Gli agguati in Germania, ora l'attacco a Fico: l’irruzione della violenza nella campagna elettorale per le Elezioni Europee
Gli effetti sull'opinione pubblica, le accuse della politica: l’attentato al premier populista slovacco Robert Fico, una delle colonne del filo-putinismo nell’Ue, fa compiere una pericolosa torsione alla partita elettorale, introducendovi la variante della violenza
La campagna per le elezioni europee entra nella sua fase finale segnata da una successione di coup de théâtre che potrebbero impattare significativamente sia sul risultato del voto che sui suoi sviluppi. L’attentato al premier populista slovacco Robert Fico, una delle colonne del filo-putinismo nell’Unione europea, fa compiere un’altra, pericolosa torsione alla partita elettorale, introducendovi la variante della violenza. Giustamente, da tutta l’Europa e da ogni parte politica si levano forti voci di condanna dell’attacco.
Quella slovacca è una svolta clamorosa e grave, poiché la vittima è un capo di governo che ora lotta tra la vita e la morte. A Bratislava, gli esponenti della maggioranza accusano l’opposizione e i media di aver aizzato l’opinione pubblica, criticando i piani illiberali del premier, creando un contesto favorevole all’attentato. Ma è difficile non condividere le loro proteste contro il progetto di Fico di smantellare nella sua attuale struttura la televisione pubblica, sostituendola con un’agenzia sotto il diretto controllo governativo.
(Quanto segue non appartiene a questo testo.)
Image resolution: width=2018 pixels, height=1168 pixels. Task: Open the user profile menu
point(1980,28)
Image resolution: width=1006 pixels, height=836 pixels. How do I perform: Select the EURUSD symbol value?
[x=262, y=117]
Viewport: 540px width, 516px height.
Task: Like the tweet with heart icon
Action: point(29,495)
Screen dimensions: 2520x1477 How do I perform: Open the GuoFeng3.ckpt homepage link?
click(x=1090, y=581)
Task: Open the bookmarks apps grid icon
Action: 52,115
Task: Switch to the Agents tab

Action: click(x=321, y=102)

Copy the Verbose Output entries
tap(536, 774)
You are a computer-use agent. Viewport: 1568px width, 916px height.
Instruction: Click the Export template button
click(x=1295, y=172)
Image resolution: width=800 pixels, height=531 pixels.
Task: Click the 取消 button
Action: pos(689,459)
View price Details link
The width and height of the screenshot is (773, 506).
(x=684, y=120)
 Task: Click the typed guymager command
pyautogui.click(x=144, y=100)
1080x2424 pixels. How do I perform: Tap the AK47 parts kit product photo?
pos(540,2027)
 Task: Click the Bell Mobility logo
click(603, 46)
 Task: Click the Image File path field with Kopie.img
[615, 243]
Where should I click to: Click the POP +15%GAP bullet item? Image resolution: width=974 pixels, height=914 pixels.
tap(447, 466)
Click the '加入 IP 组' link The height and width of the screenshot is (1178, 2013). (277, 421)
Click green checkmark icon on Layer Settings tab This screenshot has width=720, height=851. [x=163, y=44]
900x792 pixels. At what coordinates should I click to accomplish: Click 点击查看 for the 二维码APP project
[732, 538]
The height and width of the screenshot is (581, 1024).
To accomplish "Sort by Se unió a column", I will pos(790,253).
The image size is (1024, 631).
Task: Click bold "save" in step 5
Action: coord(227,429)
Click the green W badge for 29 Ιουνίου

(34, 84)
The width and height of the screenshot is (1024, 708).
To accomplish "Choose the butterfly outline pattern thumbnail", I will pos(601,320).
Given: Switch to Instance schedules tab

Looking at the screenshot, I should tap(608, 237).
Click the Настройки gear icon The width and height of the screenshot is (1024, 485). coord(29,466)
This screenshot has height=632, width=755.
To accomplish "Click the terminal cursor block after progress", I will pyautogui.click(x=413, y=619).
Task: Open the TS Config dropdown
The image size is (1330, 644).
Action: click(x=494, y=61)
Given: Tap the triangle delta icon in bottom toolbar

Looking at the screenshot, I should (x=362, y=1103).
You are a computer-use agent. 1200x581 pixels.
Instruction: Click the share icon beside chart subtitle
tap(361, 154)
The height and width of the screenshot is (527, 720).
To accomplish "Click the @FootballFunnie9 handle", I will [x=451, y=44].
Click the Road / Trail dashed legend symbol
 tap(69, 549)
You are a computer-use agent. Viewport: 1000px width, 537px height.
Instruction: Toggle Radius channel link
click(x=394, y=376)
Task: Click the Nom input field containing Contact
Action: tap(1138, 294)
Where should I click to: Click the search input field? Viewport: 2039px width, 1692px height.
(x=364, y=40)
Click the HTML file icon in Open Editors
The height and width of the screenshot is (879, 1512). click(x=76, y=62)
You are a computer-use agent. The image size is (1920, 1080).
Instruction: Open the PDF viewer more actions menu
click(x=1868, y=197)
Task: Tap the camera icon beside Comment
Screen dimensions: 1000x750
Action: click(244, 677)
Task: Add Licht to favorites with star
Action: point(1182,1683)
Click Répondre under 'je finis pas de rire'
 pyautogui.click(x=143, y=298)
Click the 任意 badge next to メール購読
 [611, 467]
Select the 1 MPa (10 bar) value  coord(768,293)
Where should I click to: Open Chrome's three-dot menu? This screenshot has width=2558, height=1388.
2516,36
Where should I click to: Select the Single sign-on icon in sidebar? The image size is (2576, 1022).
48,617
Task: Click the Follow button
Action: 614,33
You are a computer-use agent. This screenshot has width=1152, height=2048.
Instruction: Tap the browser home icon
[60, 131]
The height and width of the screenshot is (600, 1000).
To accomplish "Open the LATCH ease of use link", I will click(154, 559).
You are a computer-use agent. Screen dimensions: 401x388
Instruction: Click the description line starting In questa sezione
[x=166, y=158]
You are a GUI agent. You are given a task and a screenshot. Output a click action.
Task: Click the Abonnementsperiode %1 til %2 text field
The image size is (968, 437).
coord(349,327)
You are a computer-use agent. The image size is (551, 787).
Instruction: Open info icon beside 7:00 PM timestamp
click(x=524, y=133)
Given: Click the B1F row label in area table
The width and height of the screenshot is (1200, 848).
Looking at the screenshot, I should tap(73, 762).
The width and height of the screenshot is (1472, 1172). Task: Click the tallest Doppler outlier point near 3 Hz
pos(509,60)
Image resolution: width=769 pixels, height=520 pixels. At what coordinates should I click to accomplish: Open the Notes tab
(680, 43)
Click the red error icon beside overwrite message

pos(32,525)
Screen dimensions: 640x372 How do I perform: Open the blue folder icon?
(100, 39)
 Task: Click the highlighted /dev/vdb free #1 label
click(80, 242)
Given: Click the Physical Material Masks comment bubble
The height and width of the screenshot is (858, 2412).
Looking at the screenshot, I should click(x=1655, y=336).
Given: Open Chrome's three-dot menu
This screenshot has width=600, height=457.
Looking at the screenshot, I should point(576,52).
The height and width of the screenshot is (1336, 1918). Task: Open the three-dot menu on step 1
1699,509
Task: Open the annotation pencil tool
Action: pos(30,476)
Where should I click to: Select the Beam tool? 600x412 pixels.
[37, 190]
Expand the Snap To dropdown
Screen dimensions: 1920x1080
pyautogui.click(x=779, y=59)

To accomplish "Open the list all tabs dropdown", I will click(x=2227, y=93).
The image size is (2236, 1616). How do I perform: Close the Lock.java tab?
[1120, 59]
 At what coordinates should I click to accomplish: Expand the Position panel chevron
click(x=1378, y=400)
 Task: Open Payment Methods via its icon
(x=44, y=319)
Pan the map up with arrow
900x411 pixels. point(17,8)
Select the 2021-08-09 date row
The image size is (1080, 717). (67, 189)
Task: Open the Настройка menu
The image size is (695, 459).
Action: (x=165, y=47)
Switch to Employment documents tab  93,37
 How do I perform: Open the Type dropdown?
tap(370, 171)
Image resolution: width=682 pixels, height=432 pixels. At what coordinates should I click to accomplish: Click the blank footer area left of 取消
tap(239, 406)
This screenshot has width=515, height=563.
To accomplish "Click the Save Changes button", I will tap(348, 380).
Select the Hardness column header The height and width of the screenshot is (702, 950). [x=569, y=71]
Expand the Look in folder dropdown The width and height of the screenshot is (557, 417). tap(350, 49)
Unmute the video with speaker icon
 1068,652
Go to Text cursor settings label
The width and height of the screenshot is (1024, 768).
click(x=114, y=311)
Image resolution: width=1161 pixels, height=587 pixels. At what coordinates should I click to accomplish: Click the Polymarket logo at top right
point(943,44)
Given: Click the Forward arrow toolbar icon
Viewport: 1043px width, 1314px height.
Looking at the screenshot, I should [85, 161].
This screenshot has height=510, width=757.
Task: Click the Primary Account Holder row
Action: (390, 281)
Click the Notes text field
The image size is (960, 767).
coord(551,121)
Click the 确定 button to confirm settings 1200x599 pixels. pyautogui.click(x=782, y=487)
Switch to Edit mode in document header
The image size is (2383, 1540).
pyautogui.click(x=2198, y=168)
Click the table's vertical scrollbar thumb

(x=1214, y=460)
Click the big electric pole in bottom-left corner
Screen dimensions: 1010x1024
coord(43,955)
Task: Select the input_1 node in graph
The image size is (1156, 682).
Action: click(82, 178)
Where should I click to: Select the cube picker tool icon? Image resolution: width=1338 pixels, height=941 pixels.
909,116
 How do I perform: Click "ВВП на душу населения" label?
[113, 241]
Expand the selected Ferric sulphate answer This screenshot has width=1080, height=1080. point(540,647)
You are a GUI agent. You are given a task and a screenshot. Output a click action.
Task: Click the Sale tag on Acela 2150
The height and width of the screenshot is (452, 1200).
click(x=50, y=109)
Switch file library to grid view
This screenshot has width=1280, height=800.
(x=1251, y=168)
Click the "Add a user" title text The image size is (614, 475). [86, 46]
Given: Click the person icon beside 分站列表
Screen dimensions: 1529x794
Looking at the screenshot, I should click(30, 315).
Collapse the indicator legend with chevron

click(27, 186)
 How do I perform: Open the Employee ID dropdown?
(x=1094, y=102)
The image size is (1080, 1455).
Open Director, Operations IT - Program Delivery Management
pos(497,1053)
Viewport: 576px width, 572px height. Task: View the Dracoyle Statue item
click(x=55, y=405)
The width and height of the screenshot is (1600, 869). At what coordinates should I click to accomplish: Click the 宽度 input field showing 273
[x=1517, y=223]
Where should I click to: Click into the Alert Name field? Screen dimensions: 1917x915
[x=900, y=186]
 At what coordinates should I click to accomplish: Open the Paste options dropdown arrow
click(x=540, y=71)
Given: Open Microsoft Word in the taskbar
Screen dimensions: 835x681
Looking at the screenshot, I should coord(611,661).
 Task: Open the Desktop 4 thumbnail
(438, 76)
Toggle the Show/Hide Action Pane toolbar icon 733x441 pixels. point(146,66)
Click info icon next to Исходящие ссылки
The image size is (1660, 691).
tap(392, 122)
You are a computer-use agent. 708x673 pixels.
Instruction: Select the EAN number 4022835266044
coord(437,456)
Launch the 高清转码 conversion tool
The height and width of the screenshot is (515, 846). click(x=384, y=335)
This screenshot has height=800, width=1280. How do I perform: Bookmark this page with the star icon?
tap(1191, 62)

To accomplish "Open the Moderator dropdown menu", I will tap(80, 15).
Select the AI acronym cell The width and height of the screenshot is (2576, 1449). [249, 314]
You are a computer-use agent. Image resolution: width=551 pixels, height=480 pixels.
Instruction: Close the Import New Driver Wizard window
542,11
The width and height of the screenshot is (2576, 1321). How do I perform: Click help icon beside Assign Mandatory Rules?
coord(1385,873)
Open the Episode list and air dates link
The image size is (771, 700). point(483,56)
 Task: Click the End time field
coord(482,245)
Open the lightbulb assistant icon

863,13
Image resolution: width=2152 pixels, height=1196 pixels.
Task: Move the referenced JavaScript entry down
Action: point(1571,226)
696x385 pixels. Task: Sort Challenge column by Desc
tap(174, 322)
Purtroppo, il dramma slovacco non è il primo a funestare il voto europeo. Nei giorni scorsi, infatti, una serie di brutali atti di violenza sono stati perpetrati anche in Germania: contro Matthias Ecke, capolista socialdemocratico in Sassonia, finito in ospedale con una prognosi di parecchi giorni. Contro il borgomastro verde di Essen, circondato dopo un comizio da un gruppo che poi lo ha picchiato. E ancora contro militanti dei Grünen, presi a colpi di bastone mentre affiggevano manifesti a Lipsia, Chemnitz e Zwickau. Al punto da far ipotizzare l’esistenza di un piano deliberato, che punta a far salire la tensione e spargere paura, colpire un pugno di democratici per intimidirne centinaia. Sospettato numero uno: AfD, il partito di estrema destra, il solo a non deplorare senza ambiguità gli attacchi, mentre uno dei suoi leader, Björn Höcke, sorride soddisfatto di fronte alla condanna a pagare 13 mila euro per aver usato nei suoi discorsi una parola d’ordine nazista: «Alles für Deutschland», già grido di battaglia delle SA hitleriane.
Ma se queste sterzate sono interne all’Unione, ce n’è già stata un’altra esterna e non meno rilevante per la dinamica della campagna elettorale. Parliamo dell’ulteriore avanzata delle truppe russe in Ucraina, dove l’esercito invasore nelle ultime settimane ha conquistato più di 100 chilometri quadrati di territorio, facendo aumentare i timori sulla capacità di tenuta complessiva delle forze di Kiev.
Questo preoccupante sviluppo spinge già alcuni leader europei a rivedere le loro priorità: Charles Michel, liberale, presidente uscente del Consiglio europeo, ha detto nei giorni scorsi che la vera discriminante delle alleanze future in Europa sarà quella di essere pro o contro il sostegno all’Ucraina e quindi pro o contro Putin. La sua dichiarazione è stata interpretata come un’apertura alle forze di destra conservatrici, in linea con quella (più sfumata) fatta da Ursula von der Leyen. Ma siccome accade di rado che Michel parli senza l’assenso di Emmanuel Macron, suo protettore politico, forse siamo di fronte a un rimescolamento. E se poi registriamo la cronaca, ieri si è conclusa all’Aja la lunga trattativa, che ha portato alla coalizione tra l’estrema destra di Geert Wilders, i liberali dell’ex premier Mark Rutte, i centristi e il partito degli agricoltori, la prima del suo genere in Olanda.
Tornando all’attentato a Robert Fico, è difficile dire quali effetti produrrà sull’opinione pubblica slovacca ed europea. A Bratislava probabilmente favorirà lo Smer, il partito del premier. Negli altri Paesi europei potrebbe offrire qualche argomento a destra. Purtroppo, però, come mostra la Germania, l’irruzione della violenza in questa campagna elettorale è un vulnus che rischia di danneggiarci tutti.